WHAT YOU ARE ASKED TO DO: Please restate word for word each line from the one containing "At what coordinates should I click to accomplish: Focus" to the last line of the records below, and drop the pictures.

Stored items
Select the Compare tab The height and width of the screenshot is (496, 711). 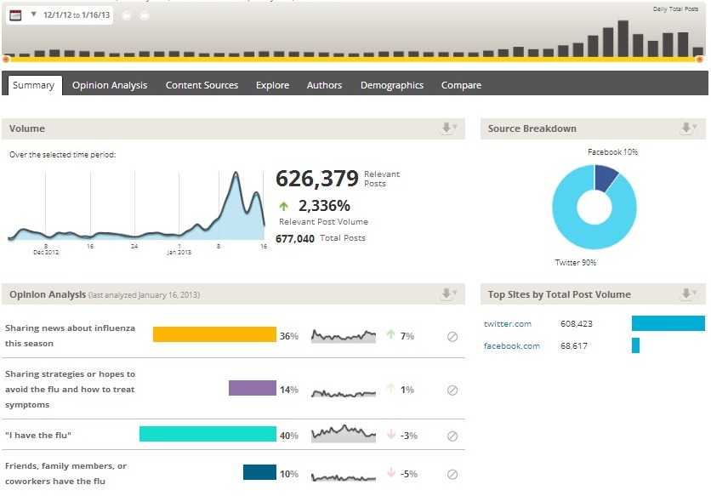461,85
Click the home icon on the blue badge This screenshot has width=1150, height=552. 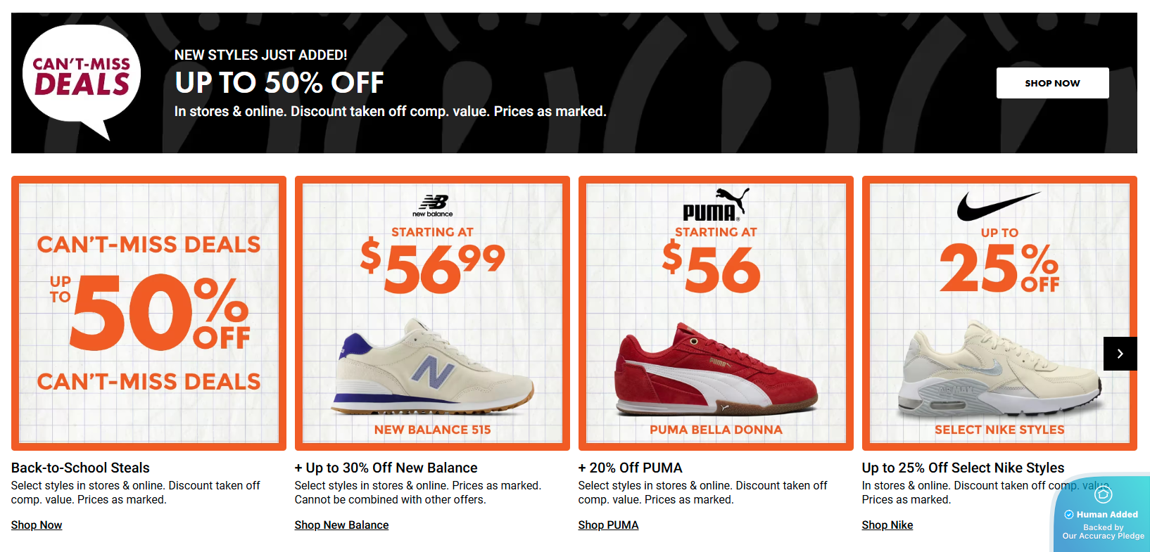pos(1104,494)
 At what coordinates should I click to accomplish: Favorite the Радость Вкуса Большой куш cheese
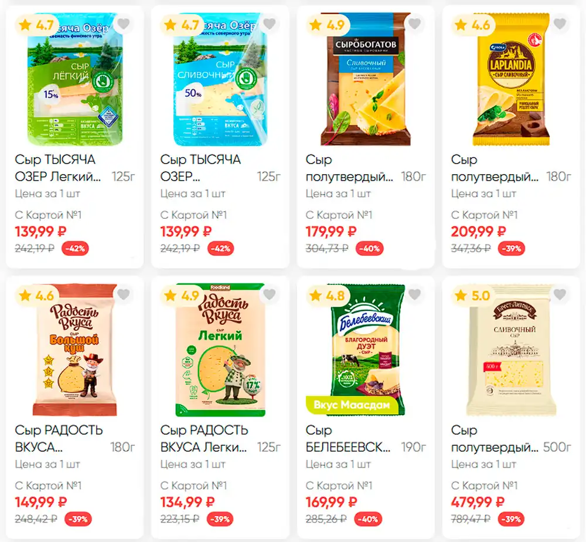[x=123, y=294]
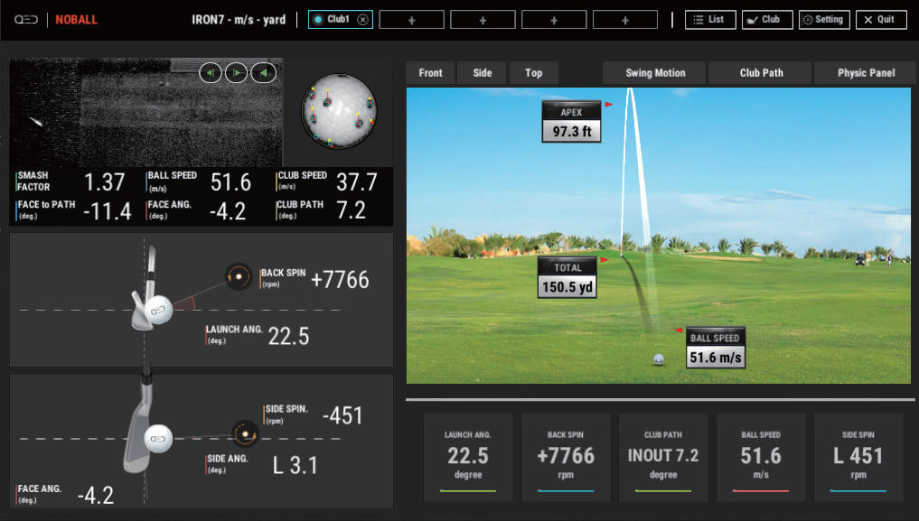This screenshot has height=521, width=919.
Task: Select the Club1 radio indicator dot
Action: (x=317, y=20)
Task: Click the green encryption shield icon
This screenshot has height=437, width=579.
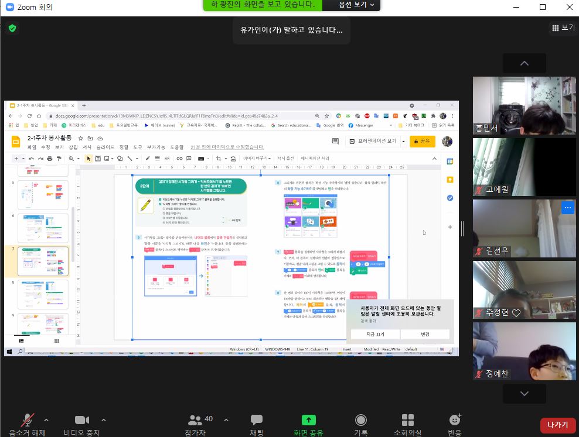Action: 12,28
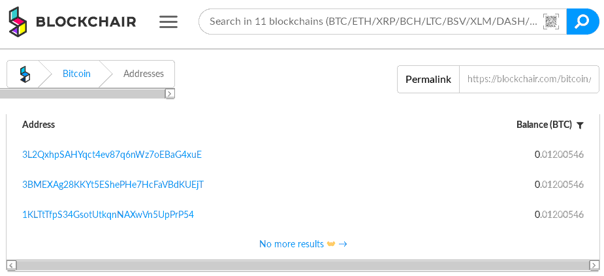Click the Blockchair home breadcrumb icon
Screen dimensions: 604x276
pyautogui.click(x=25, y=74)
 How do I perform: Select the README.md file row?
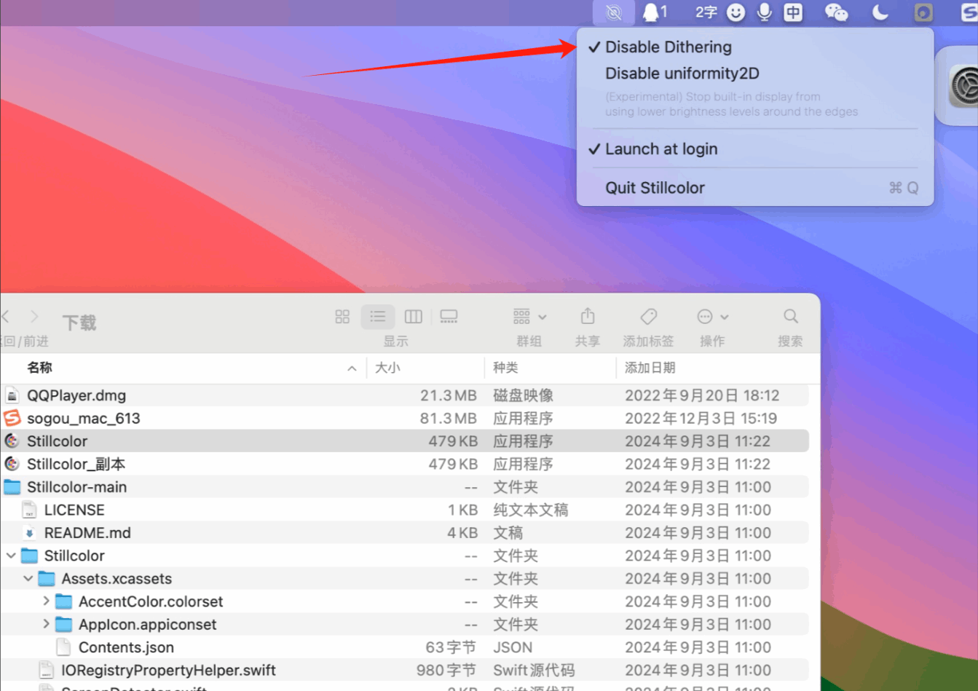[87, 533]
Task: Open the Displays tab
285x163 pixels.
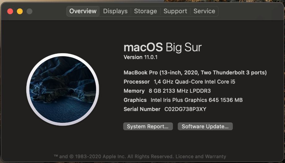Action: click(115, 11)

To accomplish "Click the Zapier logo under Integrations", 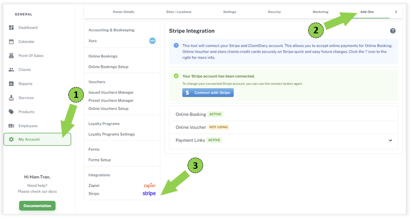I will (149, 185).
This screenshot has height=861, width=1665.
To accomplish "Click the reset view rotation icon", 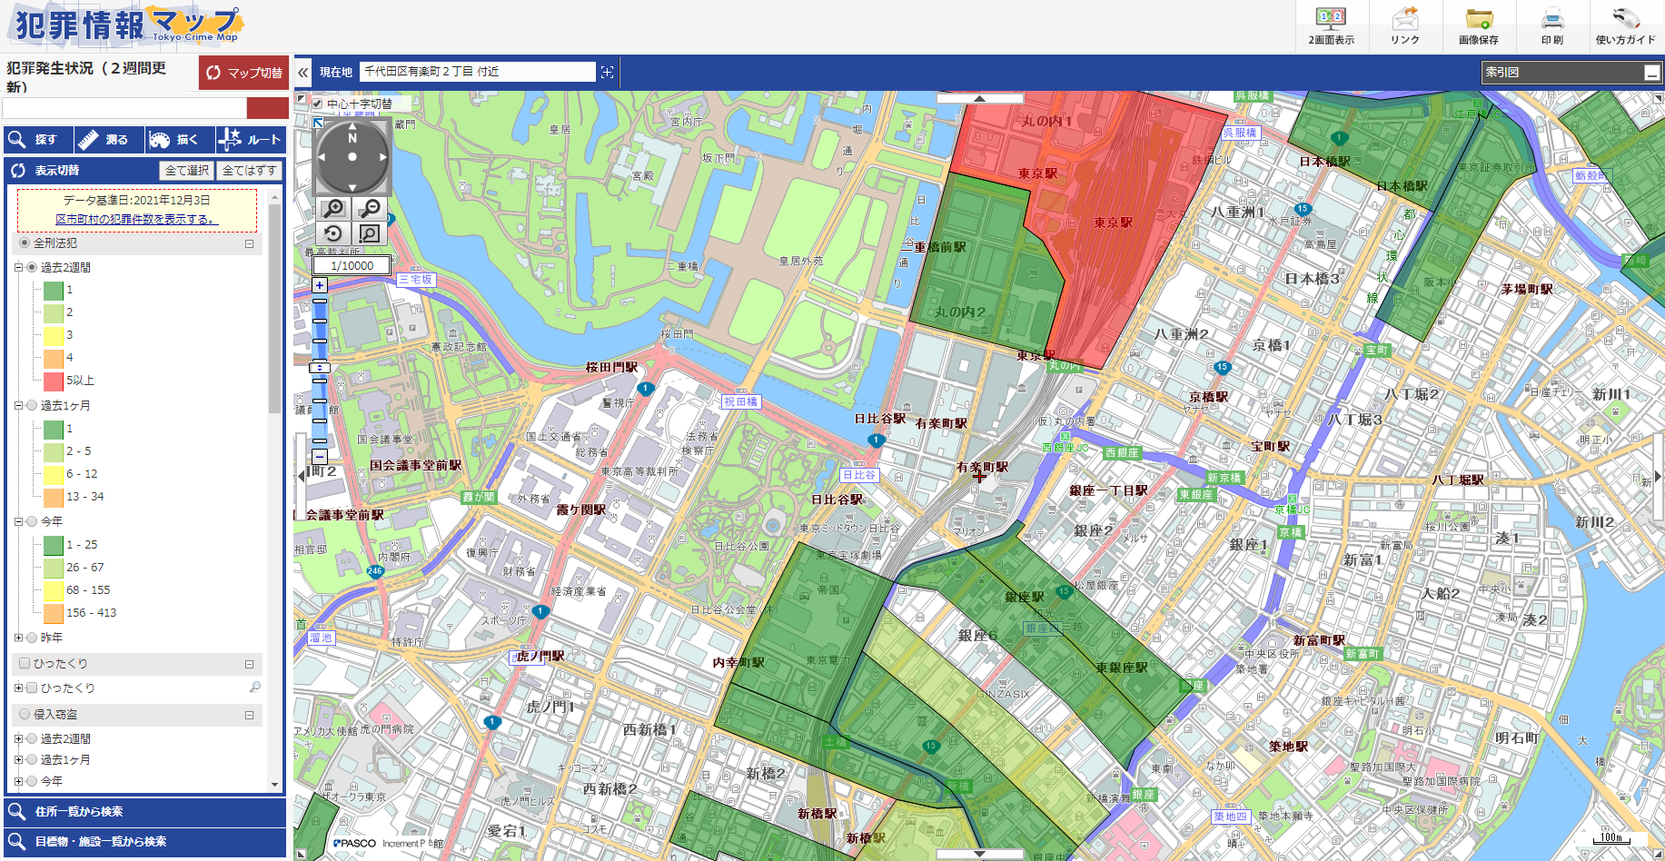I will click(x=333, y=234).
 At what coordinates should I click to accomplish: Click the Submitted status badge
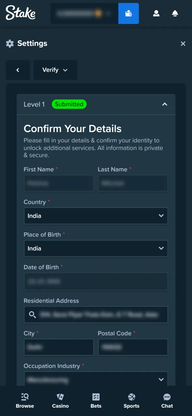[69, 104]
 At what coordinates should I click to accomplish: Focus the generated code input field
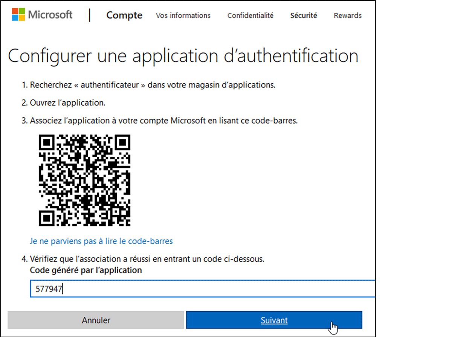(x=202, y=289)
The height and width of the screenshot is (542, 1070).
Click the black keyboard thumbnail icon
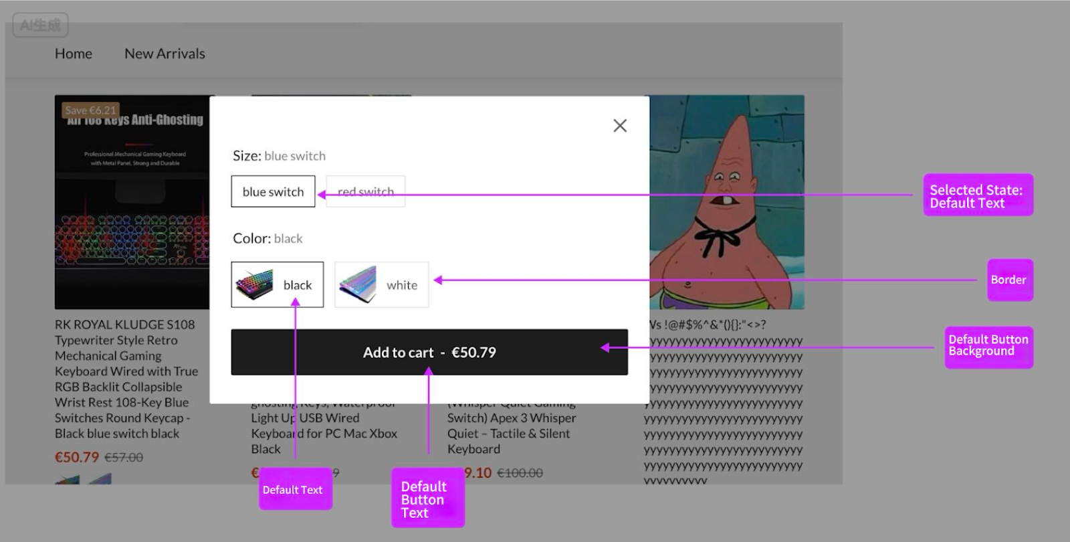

REPLY:
 At what coordinates should I click to accomplish: Focus the generated code input field
(x=202, y=289)
The height and width of the screenshot is (542, 1070).
Click the black keyboard thumbnail icon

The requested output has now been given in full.